**Work order:**
Read through the entries below and copy each line where "agent" turns up.

**Data for analysis:**
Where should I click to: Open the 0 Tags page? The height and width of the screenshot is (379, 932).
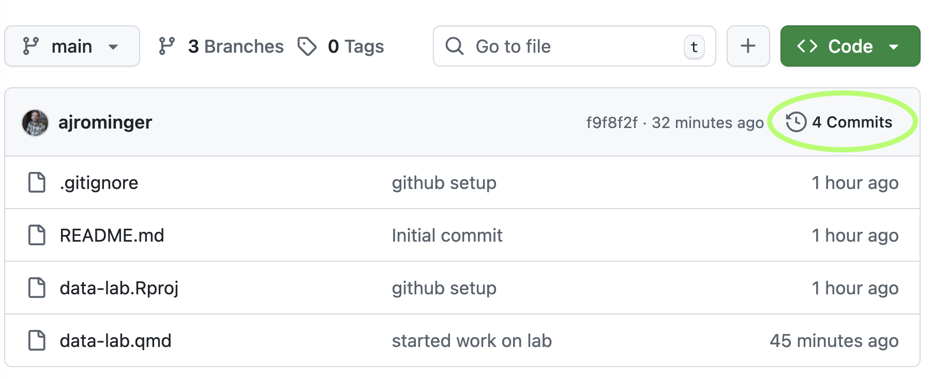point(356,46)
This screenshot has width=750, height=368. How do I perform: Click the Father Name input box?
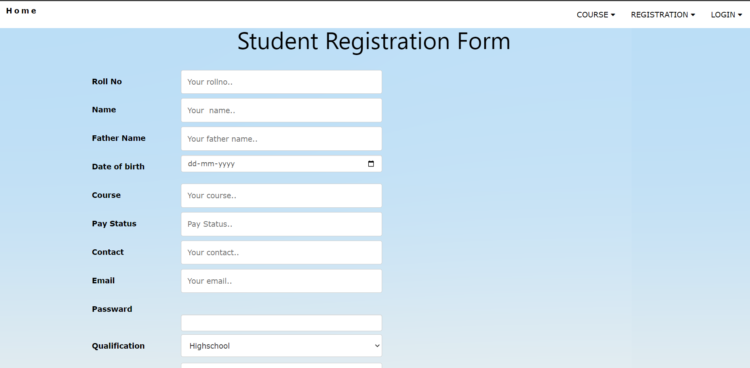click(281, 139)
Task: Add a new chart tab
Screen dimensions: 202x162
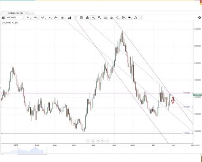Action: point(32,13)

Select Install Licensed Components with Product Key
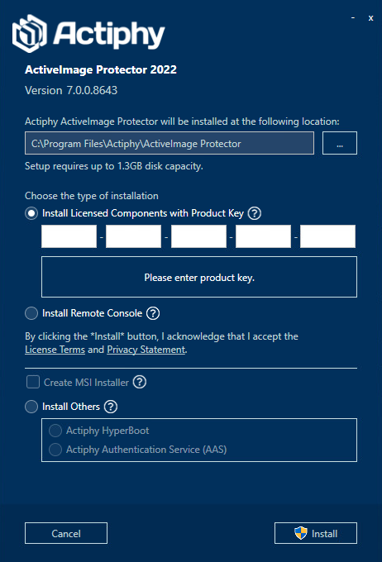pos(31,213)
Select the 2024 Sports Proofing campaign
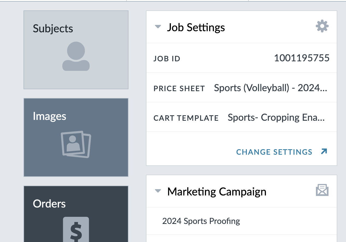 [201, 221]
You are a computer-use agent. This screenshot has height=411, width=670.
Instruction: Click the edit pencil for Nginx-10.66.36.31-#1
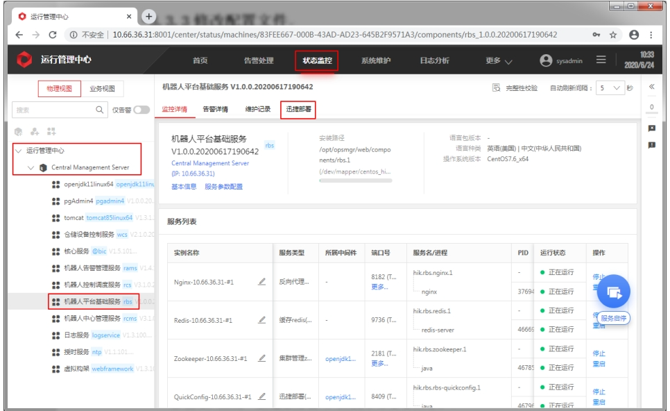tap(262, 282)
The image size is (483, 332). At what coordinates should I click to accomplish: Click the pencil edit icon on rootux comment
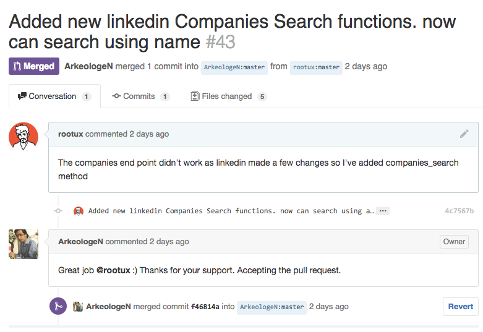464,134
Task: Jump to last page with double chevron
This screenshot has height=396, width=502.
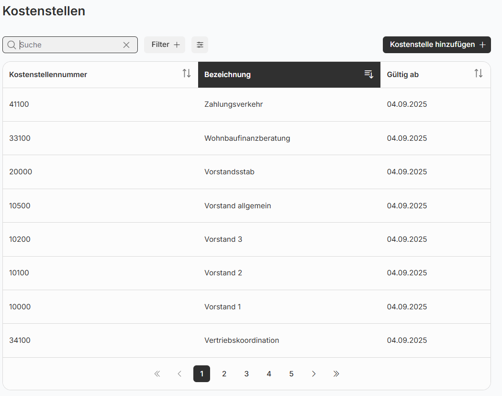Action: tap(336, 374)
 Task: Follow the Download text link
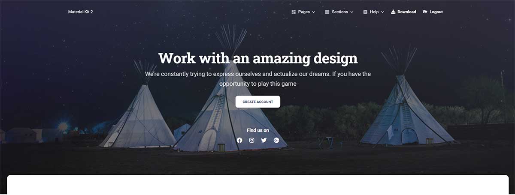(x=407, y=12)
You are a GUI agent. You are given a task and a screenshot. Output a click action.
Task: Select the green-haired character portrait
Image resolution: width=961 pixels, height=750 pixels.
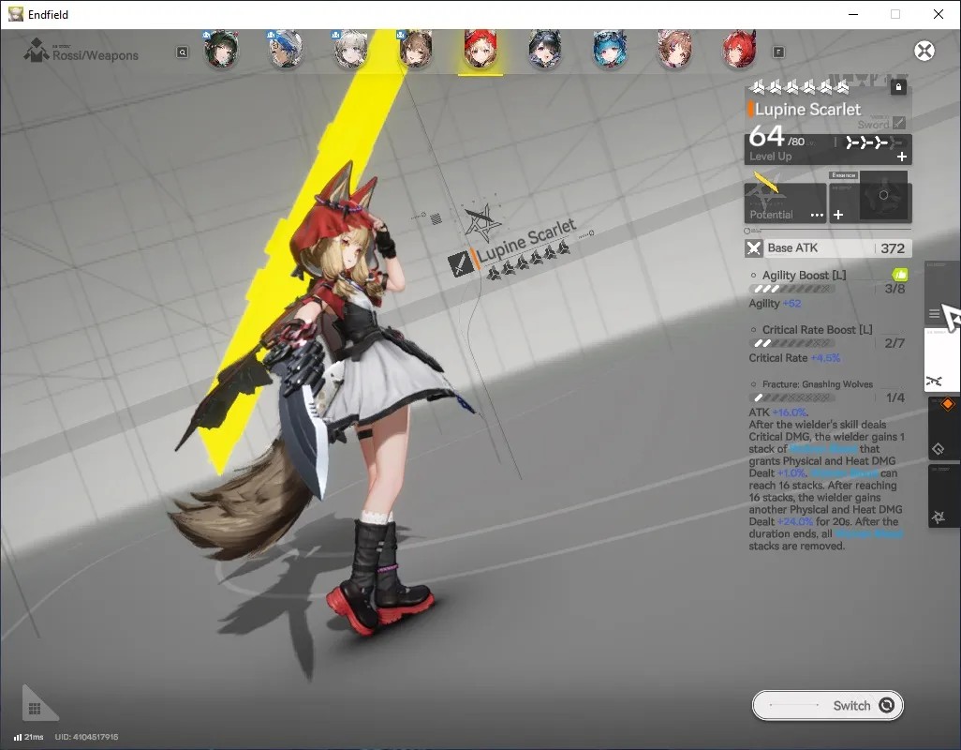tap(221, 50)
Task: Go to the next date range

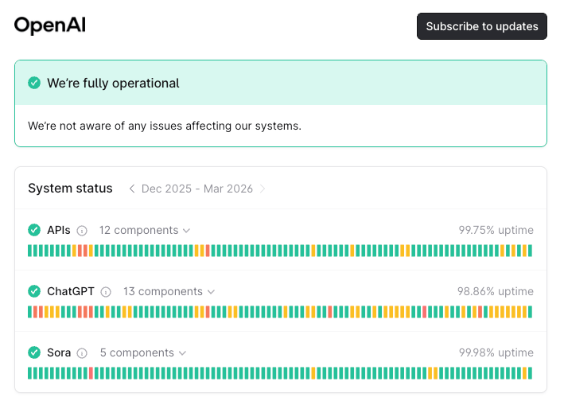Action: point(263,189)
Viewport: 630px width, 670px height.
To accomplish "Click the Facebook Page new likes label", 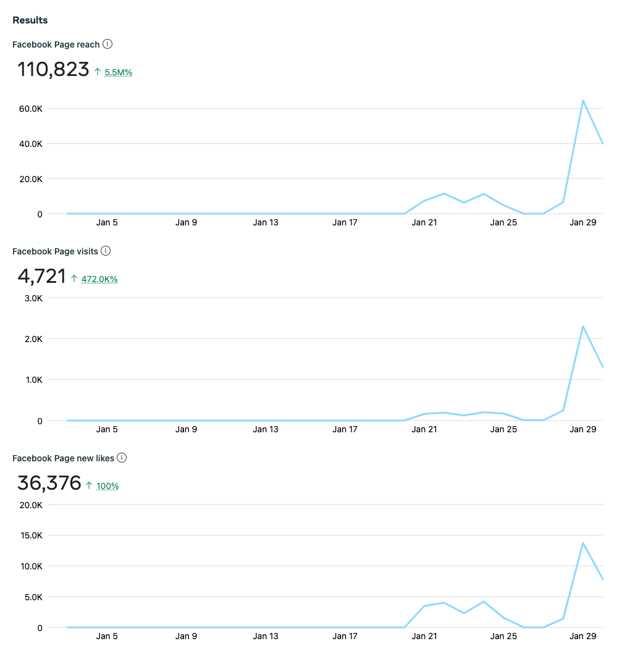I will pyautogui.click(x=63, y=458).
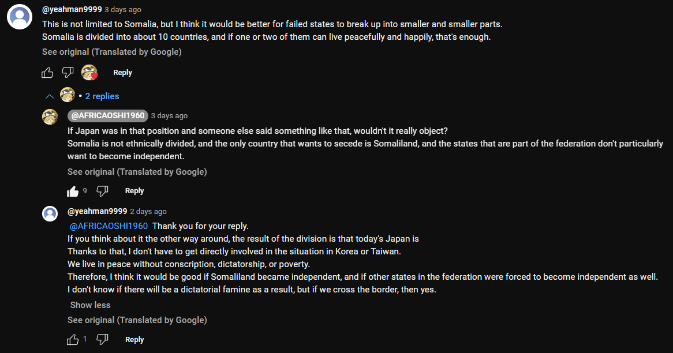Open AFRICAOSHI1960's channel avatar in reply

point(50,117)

==

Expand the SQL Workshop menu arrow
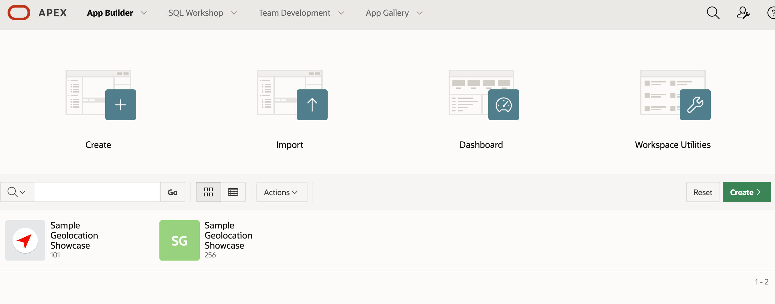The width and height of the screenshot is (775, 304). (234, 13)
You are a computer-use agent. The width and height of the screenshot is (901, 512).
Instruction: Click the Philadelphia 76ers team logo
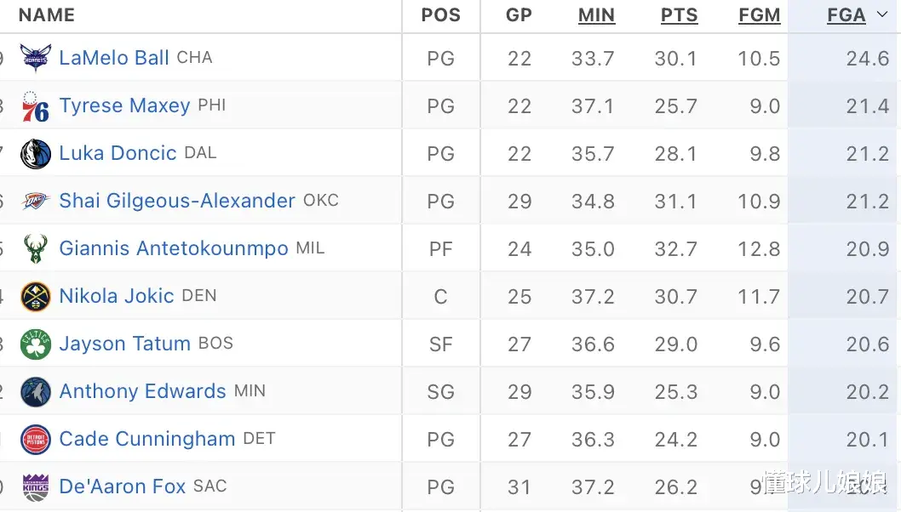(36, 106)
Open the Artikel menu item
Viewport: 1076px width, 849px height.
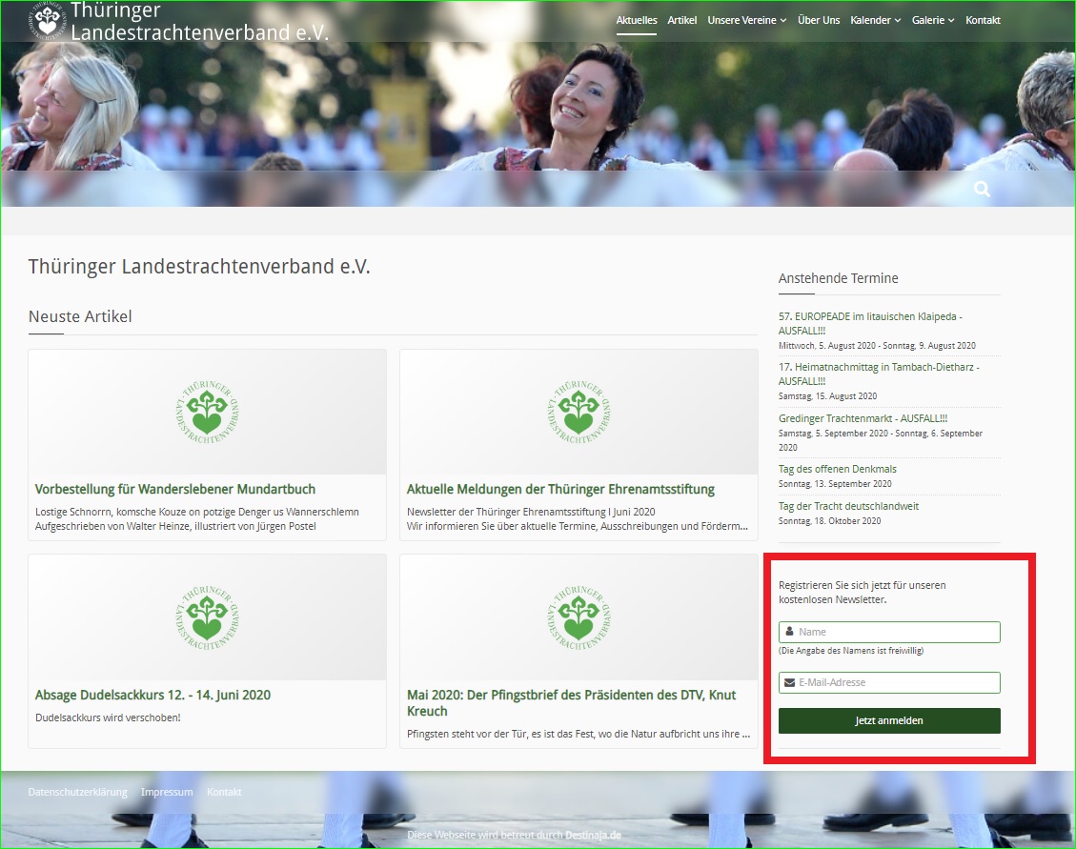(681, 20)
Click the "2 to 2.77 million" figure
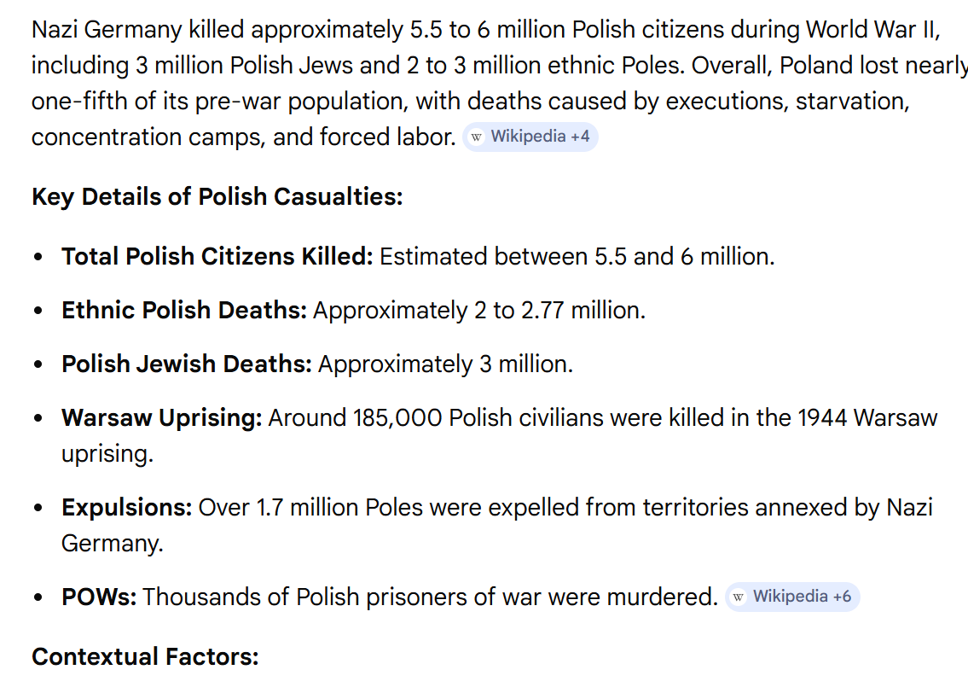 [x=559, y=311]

...

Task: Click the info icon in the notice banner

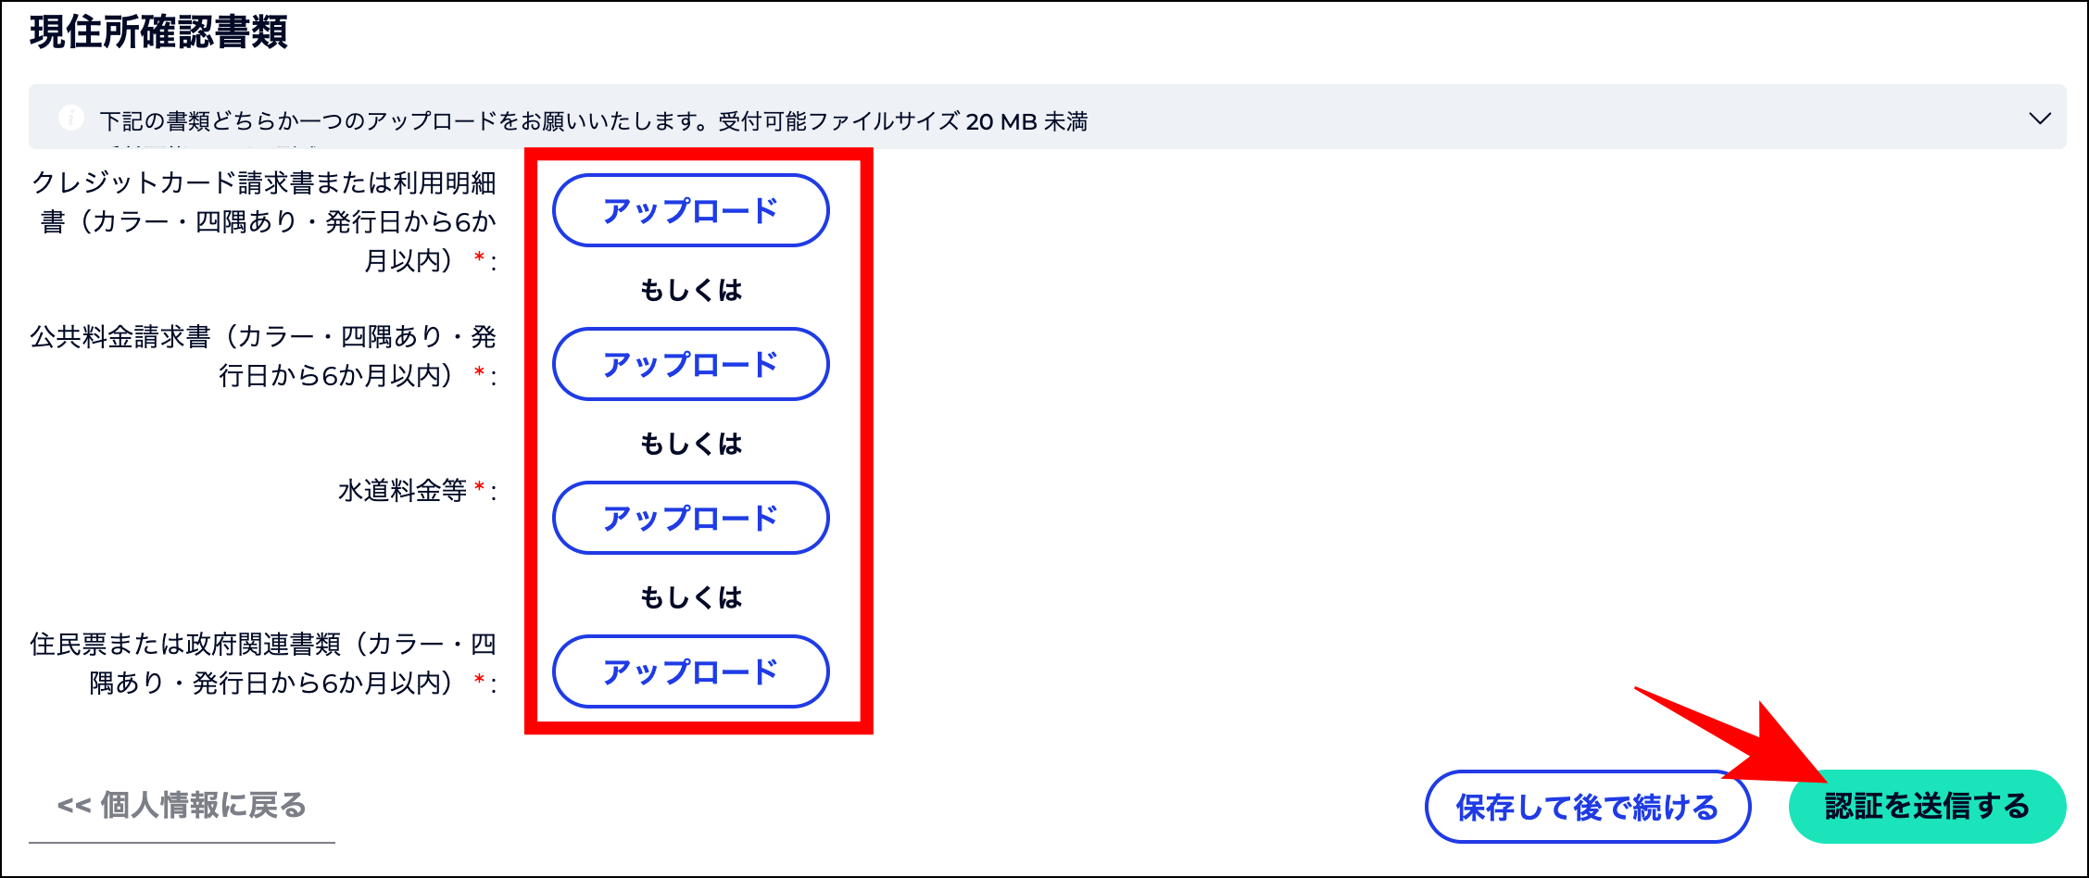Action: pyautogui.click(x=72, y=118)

**Task answer:**
You are a computer-use agent. This screenshot has height=411, width=670.
You are a GUI agent. You are given a task and a screenshot. Output a click action.
You are a computer-use agent. The width and height of the screenshot is (901, 512).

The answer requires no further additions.